In 2014, UN agencies in Kenya, like UNFPA, UNICEF and WHO were looking for ways together with the Government of Kenya and the First Lady of Kenya’s Beyond Zero Campaign, to bring down the rate of mothers dying while giving birth, and one option was to look to the corporate world.
A Private Sector Health Alliance was forged to deliver “a combined assault,” to use the CEO of Kenya’s Safaricom, Mr Bob Collymore’s words, in the 6 counties in the north east of Kenya which contribute to 50% of the maternal deaths. Around 6000–8000 women used to die at childbirth each year.
Under Ken Frazier’s leadership Merck(through Merck for Mothers) was one of the first companies together with Philips, Safaricom, Huawei, Glaxo Smith Klein(GSK) and Kenya Health Care Federation to sign up in a coalition aimed at developing new products and service delivery models to improve maternal and new-born health among most vulnerable populations in Kenya.

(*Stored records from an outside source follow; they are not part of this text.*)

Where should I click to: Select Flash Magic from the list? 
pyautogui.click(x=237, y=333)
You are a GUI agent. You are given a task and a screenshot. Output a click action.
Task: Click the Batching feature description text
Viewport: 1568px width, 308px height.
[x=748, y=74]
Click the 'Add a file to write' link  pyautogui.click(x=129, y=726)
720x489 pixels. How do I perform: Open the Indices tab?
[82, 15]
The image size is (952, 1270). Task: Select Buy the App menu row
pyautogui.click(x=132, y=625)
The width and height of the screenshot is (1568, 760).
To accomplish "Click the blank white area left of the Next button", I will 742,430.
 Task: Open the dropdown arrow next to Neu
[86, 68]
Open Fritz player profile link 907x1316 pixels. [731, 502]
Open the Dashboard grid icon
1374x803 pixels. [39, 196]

As we celebrate World Humanitarian Day this year and pay tribute to aid workers who risk their lives in humanitarian service, the decision by Merck, Philips, Safaricom, Huawei, GSK and Kenya Health Care Federation to join the United Nations in a mission that had almost everything going against chances of success must be celebrated.
This is the same spirit that Ken Frazier, CEO of Merck, exhibited when he resigned from a very high level forum. In a statement, Frazier said that his resignation was “a matter of personal conscience” and “a stand against intolerance and extremism.” It is his personal conscience and belief that all people are created equal led him to take a firm stand against intolerance and extremism, despite the difficulty of seeming to defy a head of state. It is easy to take for granted the courage that is required to take such actions.
The United Nations Secretary General Mr Anotonio Guterres tweeted on August 17, 2017, “Racism, xenophobia, anti-Semitism & Islamophobia are poisoning our societies. We must stand up against them. Every time. Everywhere”.
Today, we remember those who put their lives at great risk to protect the lives and dignity of civilians caught in conflict, but we also celebrate those individuals who have the courage to speak out against the values that dehumanise others on account of their race or religion.
We salute corporations like Merck, Philips, Safaricom, Huawei, GSK and Kenya Health Care Federation who joined this partnership and whose work in Kenya is making a difference in ways beyond the chequebook. In Mandera today, the coalition of public and private sector has brought positive infrastructure and logistical improvements. Philips has built a community life center(CLC) which will provide the community with modern, high quality, integrated health services for mother and child care. More mothers are giving birth in facilities and the overall maternal mortality rate is on a downward slope.
It is a time to remind those most blessed with resources and positions that they have an obligation to tackle the world’s greatest challenges. Ken Frazier is one such extraordinary individual whose example has lifted our collective human spirit.